*** TEXT PROVIDED ***

Overview
The bound_ne() function computes partial identification bounds by evaluating compatibility across a 4-dimensional parameter space (sn0, sp0, ψ_sn, ψ_sp). This vignette describes 6 advanced grid search algorithms that dramatically reduce computation time while maintaining accuracy.
Key insight: These methods reduce evaluations by 90-99% compared to exhaustive grid search, enabling practical analysis with large grids.
The Computational Challenge
Exponential Complexity
With a regular grid approach:
- 4 dimensions: sn0, sp0, ψ_sn, ψ_sp
- Grid resolution:
n_grid points per dimension
- Total evaluations: n_grid4
Examples:
This exponential growth makes fine-grained grids (n_grid ≥ 50) impractical with exhaustive search.
The Solution: Smart Sampling
Instead of evaluating all n_grid4 points, advanced algorithms sample strategically:
- Space-filling designs (LHS, Sobol): Ensure coverage with fewer points
- Adaptive refinement: Focus on compatible regions
- Boundary search: Find edges efficiently
- Auto-selection: Choose best method automatically
Available Grid Methods
1. Latin Hypercube Sampling ("lhs") ⭐ DEFAULT
What it is: A space-filling experimental design that ensures uniform coverage across all dimensions.
How it works: 1. Divide each parameter range into N equal intervals 2. Sample once from each interval (guaranteed coverage) 3. Randomly permute assignments across dimensions 4. Result: N well-distributed points in 4D space
Performance:
When to use: - Default choice for most analyses - Exploratory data analysis - Large grids (n_grid ≥ 20) - Need broad parameter space coverage
Example:
# Default: LHS is used automatically
bounds <- bound_ne(
data = data,
exposure = "A_star",
mediator = "M",
outcome = "Y",
confounders = c("C1", "C2"),
misclassified_variable = "exposure",
sensitivity_region = sens_region,
n_grid = 50 # LHS evaluates ~2,500 points instead of 6.25M
)
2. Regular Grid ("regular")
What it is: Exhaustive evaluation of all n_grid4 combinations.
Performance:
- Evaluations: n_grid4 (always)
- Speed: Baseline (1x)
- Accuracy: Exact min/max over grid
When to use:
- Publication-quality results requiring exact bounds
- Small grids (n_grid ≤ 10) where speed is acceptable
- When computational budget allows
- Critical policy decisions
Example:
# Exact bounds (slow for large grids)
bounds_exact <- bound_ne(
...,
n_grid = 10,
grid_method = "regular" # 10,000 evaluations
)
3. Sobol Sequences ("sobol")
What it is: Low-discrepancy quasi-random sequences ensuring even coverage.
How it differs from LHS: - Deterministic (no random seed needed) - Better uniformity in high dimensions - Slightly better coverage for >4 dimensions
Performance: - Evaluations: sqrt(n_grid4) (same as LHS) - Speed: 50-100x faster than regular - Accuracy: Similar to LHS
When to use: - High-dimensional extensions (future features) - Need reproducibility without setting seed - Sparse compatible regions
Example:
bounds_sobol <- bound_ne(
...,
n_grid = 50,
grid_method = "sobol"

***

DIRECTIONS »
• 1. Transcribe the grid search vignette word for word from "2. Regular Grid" to "Speed: Baseline (1x)".
• 2. Translate this sentence from the grid search vignette into Spanish: "This vignette describes 6 advanced grid search algorithms that dramatically reduce computation time while maintaining accuracy."
• 3. Recast the paragraph of the grid search vignette beginning "The bound_ne() function computes" as a short bulleted list that keeps its main facts.

*** DATASET CONTENT ***

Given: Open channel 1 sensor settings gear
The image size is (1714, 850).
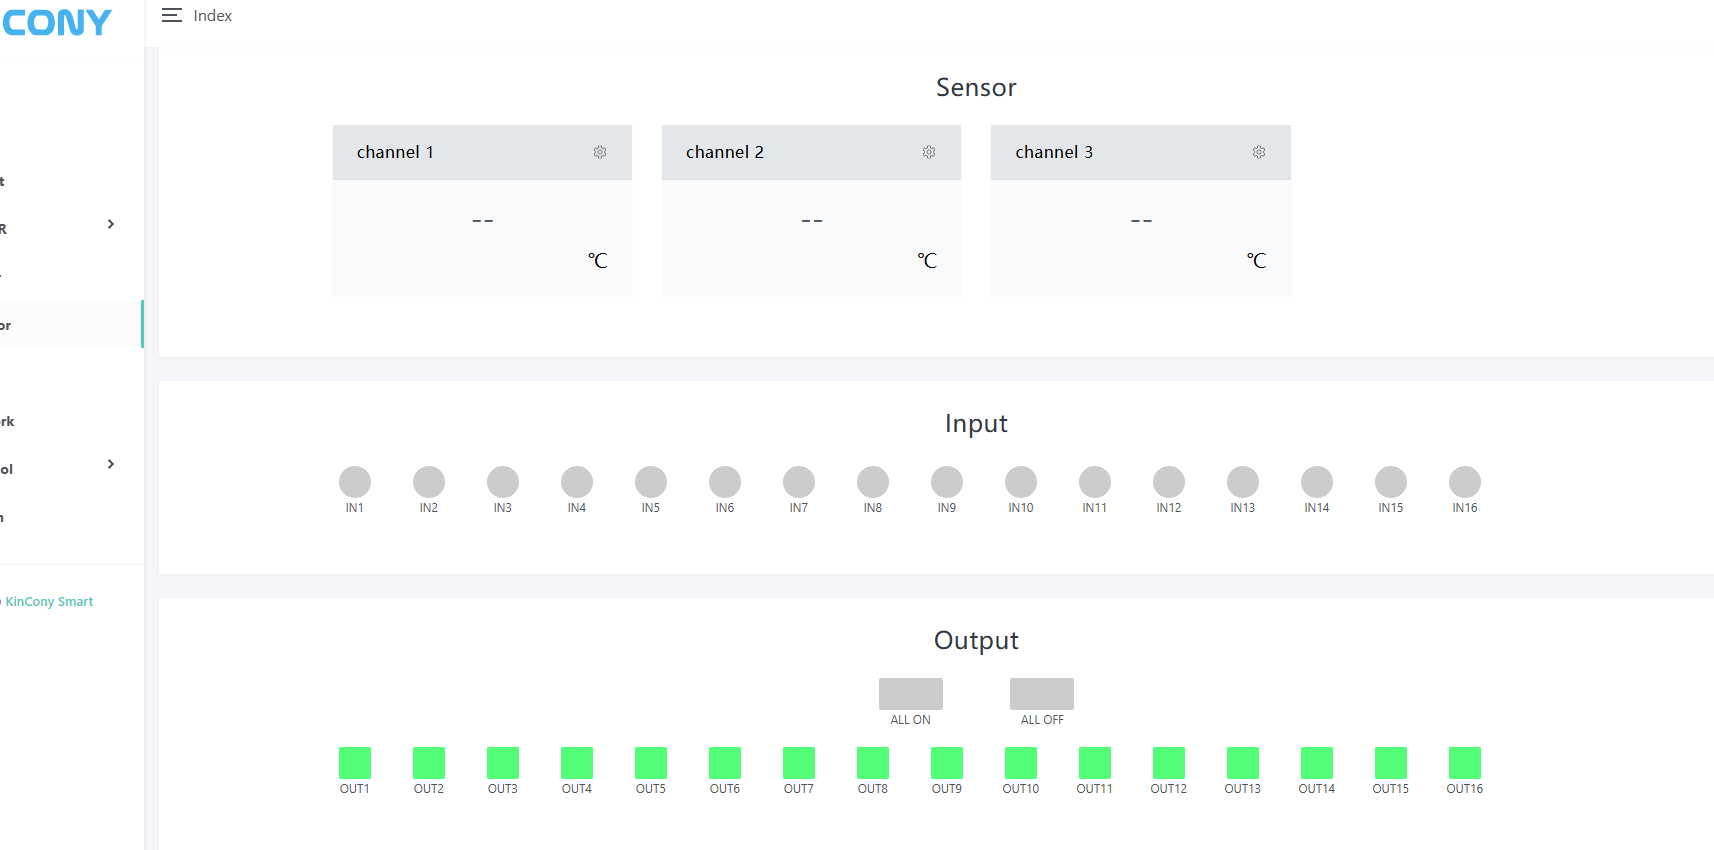Looking at the screenshot, I should [600, 152].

***

TASK ANSWERS »
• 1.
2. Regular Grid ("regular")
What it is: Exhaustive evaluation of all n_grid4 combinations.
Performance:
- Evaluations: n_grid4 (always)
- Speed: Baseline (1x)

• 2. Esta viñeta describe 6 algoritmos avanzados de búsqueda en cuadrícula que reducen drásticamente el tiempo de cómputo sin perder precisión.

• 3.
- bound_ne() computes partial identification bounds.
- It evaluates compatibility across a 4-dimensional parameter space: sn0, sp0, ψ_sn, ψ_sp.
- The vignette covers 6 advanced grid search algorithms.
- These algorithms sharply cut computation time while keeping accuracy.